A Inteligência Artificial pode oferecer às economias em desenvolvimento uma oportunidade rara de acelerar processos de transformação que historicamente exigiram várias gerações, mas os países que não investirem rapidamente em electricidade, conectividade, competências, dados e instituições correm o risco de assistir a uma nova revolução tecnológica sem conseguir capturar os seus principais benefícios.

É esta a mensagem central do Relatório de Desenvolvimento Mundial 2026 — The Promise of Artificial Intelligence, divulgado pelo Grupo Banco Mundial, que apresenta a primeira avaliação abrangente sobre aquilo que a IA poderá representar para cerca de 6,8 mil milhões de pessoas que vivem em economias de rendimento baixo e médio.

O Banco Mundial considera que, se forem criadas as condições necessárias, a tecnologia poderá permitir que algumas economias realizem “numa década o que poderia levar um século”, sobretudo ao ampliar o acesso a conhecimento especializado que hoje permanece escasso em hospitais, escolas, tribunais, explorações agrícolas e pequenas empresas. 

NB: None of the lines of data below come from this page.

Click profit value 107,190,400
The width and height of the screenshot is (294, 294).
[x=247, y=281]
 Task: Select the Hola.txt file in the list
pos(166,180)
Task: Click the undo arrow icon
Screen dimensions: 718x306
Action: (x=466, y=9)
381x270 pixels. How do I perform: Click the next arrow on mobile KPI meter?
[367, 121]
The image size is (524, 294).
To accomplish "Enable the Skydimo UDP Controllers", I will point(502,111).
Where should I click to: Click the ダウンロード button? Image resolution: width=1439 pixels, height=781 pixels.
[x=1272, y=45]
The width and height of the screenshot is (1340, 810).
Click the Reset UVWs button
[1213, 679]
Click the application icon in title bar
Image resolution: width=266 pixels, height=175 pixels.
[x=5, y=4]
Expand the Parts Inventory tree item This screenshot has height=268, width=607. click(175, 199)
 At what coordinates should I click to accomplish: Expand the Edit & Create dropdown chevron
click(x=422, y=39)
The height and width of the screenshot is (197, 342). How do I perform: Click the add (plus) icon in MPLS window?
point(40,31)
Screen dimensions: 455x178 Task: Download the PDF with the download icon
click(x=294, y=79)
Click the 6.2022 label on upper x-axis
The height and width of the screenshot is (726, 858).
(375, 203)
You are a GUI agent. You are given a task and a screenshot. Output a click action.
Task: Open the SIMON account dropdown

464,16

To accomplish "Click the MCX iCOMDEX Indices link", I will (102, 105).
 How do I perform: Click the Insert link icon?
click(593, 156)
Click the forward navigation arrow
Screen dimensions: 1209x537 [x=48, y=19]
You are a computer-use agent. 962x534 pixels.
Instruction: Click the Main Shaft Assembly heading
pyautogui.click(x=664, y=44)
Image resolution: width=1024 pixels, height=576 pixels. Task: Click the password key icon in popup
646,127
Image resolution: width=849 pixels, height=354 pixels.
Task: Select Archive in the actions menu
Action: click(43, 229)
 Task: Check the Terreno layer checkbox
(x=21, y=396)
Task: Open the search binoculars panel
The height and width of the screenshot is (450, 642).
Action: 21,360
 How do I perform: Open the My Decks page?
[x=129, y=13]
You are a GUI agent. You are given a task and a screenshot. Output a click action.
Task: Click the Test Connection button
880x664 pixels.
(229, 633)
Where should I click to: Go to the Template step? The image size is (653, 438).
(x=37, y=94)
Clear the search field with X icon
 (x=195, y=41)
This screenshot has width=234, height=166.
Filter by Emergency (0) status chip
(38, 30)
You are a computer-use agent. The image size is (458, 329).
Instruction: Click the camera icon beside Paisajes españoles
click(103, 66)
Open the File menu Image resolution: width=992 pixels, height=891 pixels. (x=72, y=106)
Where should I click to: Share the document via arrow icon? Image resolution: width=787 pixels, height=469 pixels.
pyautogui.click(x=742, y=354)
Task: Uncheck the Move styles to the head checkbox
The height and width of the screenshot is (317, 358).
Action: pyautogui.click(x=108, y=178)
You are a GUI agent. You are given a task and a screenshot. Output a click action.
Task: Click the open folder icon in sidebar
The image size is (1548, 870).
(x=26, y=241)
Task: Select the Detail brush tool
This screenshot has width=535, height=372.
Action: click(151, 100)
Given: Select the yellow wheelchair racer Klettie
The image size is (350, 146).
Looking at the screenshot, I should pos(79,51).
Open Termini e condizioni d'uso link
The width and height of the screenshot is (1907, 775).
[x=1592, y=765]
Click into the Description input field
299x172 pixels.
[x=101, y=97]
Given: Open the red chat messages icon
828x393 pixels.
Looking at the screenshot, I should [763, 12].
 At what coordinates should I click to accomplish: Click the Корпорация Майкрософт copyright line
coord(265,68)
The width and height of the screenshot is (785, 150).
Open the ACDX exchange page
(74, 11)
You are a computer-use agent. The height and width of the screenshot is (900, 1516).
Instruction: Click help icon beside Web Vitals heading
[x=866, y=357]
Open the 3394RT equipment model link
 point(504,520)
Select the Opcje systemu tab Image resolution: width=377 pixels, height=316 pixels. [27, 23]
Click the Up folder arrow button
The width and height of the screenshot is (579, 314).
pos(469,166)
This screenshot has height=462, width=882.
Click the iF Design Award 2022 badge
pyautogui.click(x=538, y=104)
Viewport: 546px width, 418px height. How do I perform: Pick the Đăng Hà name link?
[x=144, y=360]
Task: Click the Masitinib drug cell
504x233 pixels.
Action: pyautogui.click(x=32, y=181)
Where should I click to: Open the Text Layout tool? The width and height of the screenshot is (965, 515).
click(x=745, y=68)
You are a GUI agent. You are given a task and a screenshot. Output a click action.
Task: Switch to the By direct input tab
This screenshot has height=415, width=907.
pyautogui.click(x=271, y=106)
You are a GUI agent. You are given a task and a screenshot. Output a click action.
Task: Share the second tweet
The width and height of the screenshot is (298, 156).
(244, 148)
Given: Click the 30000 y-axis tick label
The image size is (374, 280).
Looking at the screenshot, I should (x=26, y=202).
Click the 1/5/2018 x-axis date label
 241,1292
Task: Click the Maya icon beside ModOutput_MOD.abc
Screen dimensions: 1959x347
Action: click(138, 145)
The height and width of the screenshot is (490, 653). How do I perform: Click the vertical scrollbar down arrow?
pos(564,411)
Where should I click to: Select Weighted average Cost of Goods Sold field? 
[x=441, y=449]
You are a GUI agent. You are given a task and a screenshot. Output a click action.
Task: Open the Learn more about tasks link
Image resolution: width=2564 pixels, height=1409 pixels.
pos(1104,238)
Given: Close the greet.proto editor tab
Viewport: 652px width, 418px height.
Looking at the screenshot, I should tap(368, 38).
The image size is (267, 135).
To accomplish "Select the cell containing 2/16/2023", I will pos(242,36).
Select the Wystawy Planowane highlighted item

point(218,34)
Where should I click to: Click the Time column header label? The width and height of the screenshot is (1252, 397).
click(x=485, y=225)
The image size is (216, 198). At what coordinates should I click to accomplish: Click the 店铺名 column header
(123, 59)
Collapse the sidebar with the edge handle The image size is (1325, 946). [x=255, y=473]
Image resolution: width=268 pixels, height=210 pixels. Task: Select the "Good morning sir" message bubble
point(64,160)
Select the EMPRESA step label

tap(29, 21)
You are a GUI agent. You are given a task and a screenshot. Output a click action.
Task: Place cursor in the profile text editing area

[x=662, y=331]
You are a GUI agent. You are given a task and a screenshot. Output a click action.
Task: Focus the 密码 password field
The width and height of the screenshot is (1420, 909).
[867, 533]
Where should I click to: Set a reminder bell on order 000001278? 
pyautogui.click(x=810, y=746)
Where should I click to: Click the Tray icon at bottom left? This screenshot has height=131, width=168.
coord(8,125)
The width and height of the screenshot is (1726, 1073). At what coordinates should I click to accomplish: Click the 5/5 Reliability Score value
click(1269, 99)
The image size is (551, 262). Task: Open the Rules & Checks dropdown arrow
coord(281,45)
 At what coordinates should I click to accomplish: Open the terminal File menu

A conclusão surge num momento particularmente sensível para o mundo em desenvolvimento. Segundo a instituição, estas economias atravessam o período de crescimento médio mais fraco das últimas três décadas, enquanto o progresso global do desenvolvimento se encontra no ritmo mais débil em 75 anos. 

Neste contexto, a IA deixa de ser apenas uma discussão sobre tecnologia.

Passa a ser uma discussão sobre produtividade, crescimento, serviços públicos e capacidade de convergência económica.

O Maior Potencial Está Em Ajudar o Trabalhador, Não Em Substituí-lo

Uma das conclusões mais relevantes do relatório contraria parte da narrativa dominante nos países desenvolvidos sobre destruição maciça de empregos.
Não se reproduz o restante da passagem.